Wobei mir noch eines wirklich wichtig erscheint: Vielerorts wurde – naheliegend bei Titel, Artwork und natürlich auch Musik – auf den melancholischen, düsteren und dunklen Aspekt von „Black City“ hingewiesen. Vollkommen zu Recht – wie viele tolle, berührende, ergreifende Electronic-Platten scheut diese hier durchaus das grelle Tageslicht. Allerdings hat dies alles eine aufregende Ambivalenz: Beim Scheuen vor dem Tageslicht hat man schließlich manchmal die schönsten, spannendsten, prägendsten Momente des Lebens erlebt. Oder in dunklen Ecken düsterer Städte jene Plätze gefunden, an denen man sich plötzlich zu Hause fühlte. Wie mir scheint, geht es Matthew Dear auch zwingend um diese Ambivalenz, um die Widersprüchlichkeit von Emotionen wie „Hassliebe“ (platt, aber passend). Sonst würde in diesen Stücken (sollte ich vielleicht doch Songs dazu sagen? Andererseits scheint mir für den Guten die Songstruktur eher so eine Art Experimentierfeld zu sein) nicht so viel Beschwingtheit geben, so viel Lebensfreude, ja, brustsprengende und bewusstseinserweiternde Eurphorie stecken – ich sage nur „Slowdance“. Daran sollte man sich stets erinnern: Diese „Black City“ ist bei aller Melancholie und Düsterkeit ein schöner, ein lebens- und liebenswerter Ort, mit Menschen und Plätzen, die Glück nicht nur verheißen, sondern auch bescheren.

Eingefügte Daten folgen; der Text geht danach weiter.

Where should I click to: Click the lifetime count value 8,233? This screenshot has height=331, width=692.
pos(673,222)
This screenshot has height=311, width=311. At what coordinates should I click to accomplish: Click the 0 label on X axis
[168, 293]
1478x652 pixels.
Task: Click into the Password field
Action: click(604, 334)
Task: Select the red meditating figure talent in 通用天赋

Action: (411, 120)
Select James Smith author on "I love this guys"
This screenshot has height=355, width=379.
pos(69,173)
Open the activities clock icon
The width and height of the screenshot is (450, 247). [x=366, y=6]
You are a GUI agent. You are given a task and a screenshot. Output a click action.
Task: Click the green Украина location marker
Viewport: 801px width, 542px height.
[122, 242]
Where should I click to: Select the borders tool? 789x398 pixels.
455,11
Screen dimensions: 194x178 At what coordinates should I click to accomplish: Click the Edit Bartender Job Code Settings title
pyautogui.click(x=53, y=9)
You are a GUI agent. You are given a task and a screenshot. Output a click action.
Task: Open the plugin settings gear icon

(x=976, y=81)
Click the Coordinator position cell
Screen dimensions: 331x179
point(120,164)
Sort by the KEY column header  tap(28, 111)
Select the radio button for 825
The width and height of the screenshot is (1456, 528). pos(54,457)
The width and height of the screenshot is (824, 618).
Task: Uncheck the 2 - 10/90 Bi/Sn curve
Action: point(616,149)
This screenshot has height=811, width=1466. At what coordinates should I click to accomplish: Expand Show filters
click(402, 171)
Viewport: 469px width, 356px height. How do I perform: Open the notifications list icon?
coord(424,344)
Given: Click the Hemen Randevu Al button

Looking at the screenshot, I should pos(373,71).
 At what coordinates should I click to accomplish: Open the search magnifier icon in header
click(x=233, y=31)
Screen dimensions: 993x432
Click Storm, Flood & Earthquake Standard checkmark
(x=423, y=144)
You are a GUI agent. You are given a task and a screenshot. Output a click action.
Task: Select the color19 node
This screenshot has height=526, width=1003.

Und da ist es vollkommen egal (bzw. jedem selbst überlassen), ob diese Stadt nun New York oder Leipzig heißt. (Foto: matthewdear.com)
PS: Das Video zeigt übrigens die Herstellung der MDBC Totems, die zu dem Album erschienen sind und die es (meines Erachtens) auch noch gibt.
Nochmal PS: Matthew Dear ist im März in Europa mit Interpol unterwegs und live an folgenden Plätzen zu erleben:
3. März – Hamburg, Docks
6. März – Oslo (NO), Sentrum Scene
7. März – Stockholm (SE), Cirkus
8. März – Kopenhagen (DK), KB Hall
10. März – Leipzig, Haus Auensee
11. März – Luxemburg (LU), Rockhal
12. März – München, Kesselhaus
14. März – Zürich (CH), Komplex
15. März – Paris (FR), Zenith
16. März – Antwerpen (BE), Lotto Arena
Matthew Dear – Black City ist via Ghostly International erschienen.